EXERCISE DESCRIPTION:
This task calls for copying every line in the data below that contains the word "timestamp".
════
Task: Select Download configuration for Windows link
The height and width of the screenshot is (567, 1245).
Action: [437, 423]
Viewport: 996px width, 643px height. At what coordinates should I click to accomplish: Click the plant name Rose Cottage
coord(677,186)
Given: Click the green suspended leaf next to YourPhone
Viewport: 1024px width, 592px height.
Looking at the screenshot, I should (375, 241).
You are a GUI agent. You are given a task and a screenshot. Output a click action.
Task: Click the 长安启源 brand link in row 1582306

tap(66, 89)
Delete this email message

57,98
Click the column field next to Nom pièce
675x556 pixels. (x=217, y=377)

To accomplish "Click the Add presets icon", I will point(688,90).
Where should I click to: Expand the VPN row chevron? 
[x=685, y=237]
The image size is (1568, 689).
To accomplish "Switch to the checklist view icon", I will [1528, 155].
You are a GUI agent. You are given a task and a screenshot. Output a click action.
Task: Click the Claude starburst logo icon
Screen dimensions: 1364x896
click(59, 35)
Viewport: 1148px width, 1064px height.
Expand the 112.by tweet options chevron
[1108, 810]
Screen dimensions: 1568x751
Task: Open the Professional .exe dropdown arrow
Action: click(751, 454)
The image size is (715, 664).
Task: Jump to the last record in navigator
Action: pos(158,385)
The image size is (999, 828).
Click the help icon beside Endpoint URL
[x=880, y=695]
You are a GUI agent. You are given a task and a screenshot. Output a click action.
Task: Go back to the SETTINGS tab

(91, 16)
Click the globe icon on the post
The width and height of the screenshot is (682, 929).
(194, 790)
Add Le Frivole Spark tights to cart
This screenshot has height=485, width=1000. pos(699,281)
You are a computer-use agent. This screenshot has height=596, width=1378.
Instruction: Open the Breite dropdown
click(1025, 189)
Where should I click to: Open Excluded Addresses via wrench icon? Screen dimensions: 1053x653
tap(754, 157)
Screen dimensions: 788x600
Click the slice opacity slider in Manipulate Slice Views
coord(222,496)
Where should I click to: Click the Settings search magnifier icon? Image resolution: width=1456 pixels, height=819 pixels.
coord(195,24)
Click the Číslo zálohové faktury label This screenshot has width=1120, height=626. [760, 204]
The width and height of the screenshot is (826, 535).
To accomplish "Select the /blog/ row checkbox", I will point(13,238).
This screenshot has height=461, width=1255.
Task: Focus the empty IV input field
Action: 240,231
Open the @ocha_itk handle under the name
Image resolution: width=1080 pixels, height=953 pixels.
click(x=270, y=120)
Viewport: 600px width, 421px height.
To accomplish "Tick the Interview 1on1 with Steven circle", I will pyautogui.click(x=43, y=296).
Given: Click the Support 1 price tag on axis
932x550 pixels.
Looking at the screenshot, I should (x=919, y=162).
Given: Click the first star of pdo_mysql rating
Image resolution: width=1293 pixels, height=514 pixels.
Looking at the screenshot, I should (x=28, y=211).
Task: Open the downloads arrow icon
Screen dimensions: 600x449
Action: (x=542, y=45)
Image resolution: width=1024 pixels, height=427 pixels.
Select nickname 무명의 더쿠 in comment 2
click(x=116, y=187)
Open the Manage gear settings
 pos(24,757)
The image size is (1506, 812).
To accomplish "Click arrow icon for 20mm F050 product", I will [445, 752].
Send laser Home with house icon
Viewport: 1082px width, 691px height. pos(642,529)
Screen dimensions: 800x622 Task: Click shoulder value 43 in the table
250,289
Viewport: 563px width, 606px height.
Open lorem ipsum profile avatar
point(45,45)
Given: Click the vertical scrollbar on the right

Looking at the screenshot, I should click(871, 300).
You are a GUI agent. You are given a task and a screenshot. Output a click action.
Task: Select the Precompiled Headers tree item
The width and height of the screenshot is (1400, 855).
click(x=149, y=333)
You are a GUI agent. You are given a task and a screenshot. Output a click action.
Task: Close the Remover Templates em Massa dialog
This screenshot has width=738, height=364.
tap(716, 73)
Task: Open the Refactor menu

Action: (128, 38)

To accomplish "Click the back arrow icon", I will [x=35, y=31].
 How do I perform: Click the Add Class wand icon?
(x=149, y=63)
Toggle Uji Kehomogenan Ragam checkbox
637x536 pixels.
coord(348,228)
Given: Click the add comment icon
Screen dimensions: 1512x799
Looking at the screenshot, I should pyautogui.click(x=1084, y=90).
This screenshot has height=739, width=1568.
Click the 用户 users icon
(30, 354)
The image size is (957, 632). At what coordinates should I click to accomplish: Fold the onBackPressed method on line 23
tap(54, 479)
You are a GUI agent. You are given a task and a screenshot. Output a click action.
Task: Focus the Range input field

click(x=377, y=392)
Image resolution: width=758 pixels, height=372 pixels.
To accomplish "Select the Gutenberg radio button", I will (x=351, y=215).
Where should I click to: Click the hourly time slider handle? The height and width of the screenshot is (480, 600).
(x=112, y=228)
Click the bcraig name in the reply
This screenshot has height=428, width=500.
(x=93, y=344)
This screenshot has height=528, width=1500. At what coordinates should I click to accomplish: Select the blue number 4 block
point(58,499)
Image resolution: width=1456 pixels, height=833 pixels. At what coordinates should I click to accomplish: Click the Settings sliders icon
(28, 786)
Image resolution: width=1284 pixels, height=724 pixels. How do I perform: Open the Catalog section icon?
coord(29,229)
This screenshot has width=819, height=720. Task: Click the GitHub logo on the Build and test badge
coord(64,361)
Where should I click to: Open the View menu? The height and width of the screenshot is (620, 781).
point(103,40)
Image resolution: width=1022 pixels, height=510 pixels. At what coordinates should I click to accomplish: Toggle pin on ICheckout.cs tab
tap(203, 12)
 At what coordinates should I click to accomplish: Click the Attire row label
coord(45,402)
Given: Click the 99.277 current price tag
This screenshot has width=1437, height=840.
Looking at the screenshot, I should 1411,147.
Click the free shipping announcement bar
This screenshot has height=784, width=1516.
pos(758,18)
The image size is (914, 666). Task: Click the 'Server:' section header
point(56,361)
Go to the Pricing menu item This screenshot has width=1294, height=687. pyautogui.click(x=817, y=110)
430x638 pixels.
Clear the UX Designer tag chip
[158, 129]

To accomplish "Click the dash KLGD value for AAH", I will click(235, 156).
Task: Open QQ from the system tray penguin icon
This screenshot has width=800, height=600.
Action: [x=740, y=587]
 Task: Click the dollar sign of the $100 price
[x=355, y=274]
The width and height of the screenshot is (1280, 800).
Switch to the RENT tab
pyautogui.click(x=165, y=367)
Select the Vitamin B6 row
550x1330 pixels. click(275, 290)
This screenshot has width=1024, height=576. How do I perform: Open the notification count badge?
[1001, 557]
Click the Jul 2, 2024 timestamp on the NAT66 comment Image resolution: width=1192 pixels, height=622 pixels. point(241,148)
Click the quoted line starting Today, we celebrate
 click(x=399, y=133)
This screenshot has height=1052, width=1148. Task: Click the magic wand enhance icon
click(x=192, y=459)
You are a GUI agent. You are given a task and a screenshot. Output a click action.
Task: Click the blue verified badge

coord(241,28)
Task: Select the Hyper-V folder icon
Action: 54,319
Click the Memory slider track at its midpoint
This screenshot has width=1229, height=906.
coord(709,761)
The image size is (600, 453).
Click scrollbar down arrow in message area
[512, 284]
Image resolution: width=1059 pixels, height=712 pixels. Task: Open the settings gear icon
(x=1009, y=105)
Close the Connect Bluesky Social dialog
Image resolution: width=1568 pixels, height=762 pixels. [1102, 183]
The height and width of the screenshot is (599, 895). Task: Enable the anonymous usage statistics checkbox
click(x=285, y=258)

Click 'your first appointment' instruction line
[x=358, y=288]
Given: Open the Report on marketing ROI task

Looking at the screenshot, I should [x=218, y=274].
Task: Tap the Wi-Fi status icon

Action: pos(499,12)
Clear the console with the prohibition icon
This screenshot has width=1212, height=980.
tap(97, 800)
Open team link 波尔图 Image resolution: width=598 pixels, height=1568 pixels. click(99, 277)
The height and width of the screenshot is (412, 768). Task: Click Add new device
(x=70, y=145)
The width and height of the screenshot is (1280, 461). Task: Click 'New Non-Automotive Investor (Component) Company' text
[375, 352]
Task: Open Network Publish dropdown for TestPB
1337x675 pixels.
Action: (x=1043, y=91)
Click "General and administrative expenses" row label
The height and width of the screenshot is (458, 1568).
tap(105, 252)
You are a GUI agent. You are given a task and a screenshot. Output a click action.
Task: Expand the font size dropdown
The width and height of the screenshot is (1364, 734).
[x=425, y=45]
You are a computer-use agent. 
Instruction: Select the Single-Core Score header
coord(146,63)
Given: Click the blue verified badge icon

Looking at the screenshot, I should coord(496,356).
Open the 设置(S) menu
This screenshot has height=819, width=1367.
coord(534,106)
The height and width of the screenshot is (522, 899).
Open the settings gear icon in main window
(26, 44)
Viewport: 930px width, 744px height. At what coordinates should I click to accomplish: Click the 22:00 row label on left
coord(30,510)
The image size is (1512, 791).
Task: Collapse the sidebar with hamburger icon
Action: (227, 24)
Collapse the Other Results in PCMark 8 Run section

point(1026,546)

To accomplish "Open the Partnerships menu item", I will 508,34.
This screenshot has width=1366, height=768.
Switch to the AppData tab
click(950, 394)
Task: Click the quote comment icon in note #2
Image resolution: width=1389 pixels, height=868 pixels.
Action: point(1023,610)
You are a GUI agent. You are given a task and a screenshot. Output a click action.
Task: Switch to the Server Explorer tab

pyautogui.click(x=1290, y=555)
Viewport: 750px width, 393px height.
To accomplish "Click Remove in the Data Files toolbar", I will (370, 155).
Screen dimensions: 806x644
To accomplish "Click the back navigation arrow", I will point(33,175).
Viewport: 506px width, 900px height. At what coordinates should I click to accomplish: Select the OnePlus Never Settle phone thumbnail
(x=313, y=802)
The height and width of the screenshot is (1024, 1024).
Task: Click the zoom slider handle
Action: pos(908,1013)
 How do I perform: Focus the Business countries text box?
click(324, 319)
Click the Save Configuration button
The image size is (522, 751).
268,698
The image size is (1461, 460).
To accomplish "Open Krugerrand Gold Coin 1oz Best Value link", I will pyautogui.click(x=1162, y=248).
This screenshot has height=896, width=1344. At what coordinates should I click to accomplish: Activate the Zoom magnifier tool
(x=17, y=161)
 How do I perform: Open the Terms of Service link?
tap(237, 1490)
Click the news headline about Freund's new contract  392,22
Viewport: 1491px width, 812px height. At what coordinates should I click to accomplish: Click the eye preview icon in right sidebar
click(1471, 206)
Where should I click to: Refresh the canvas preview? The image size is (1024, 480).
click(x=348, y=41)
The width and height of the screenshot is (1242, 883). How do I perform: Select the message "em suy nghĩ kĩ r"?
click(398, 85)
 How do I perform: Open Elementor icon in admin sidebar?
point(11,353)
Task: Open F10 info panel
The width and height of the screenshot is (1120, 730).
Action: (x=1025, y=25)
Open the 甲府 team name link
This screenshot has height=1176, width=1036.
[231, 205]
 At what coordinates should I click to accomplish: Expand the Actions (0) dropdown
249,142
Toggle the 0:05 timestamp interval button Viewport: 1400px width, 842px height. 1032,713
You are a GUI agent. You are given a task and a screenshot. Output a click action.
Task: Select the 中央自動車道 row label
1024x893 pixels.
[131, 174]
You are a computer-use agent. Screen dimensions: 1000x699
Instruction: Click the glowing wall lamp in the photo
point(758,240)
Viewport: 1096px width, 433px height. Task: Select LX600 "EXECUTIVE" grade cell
════
RESULT OF THE TASK:
Click the Jul 2, 2024 timestamp on the NAT66 comment Image resolution: width=1192 pixels, height=622 pixels. point(241,148)
Toggle the 0:05 timestamp interval button Viewport: 1400px width, 842px height. 1032,713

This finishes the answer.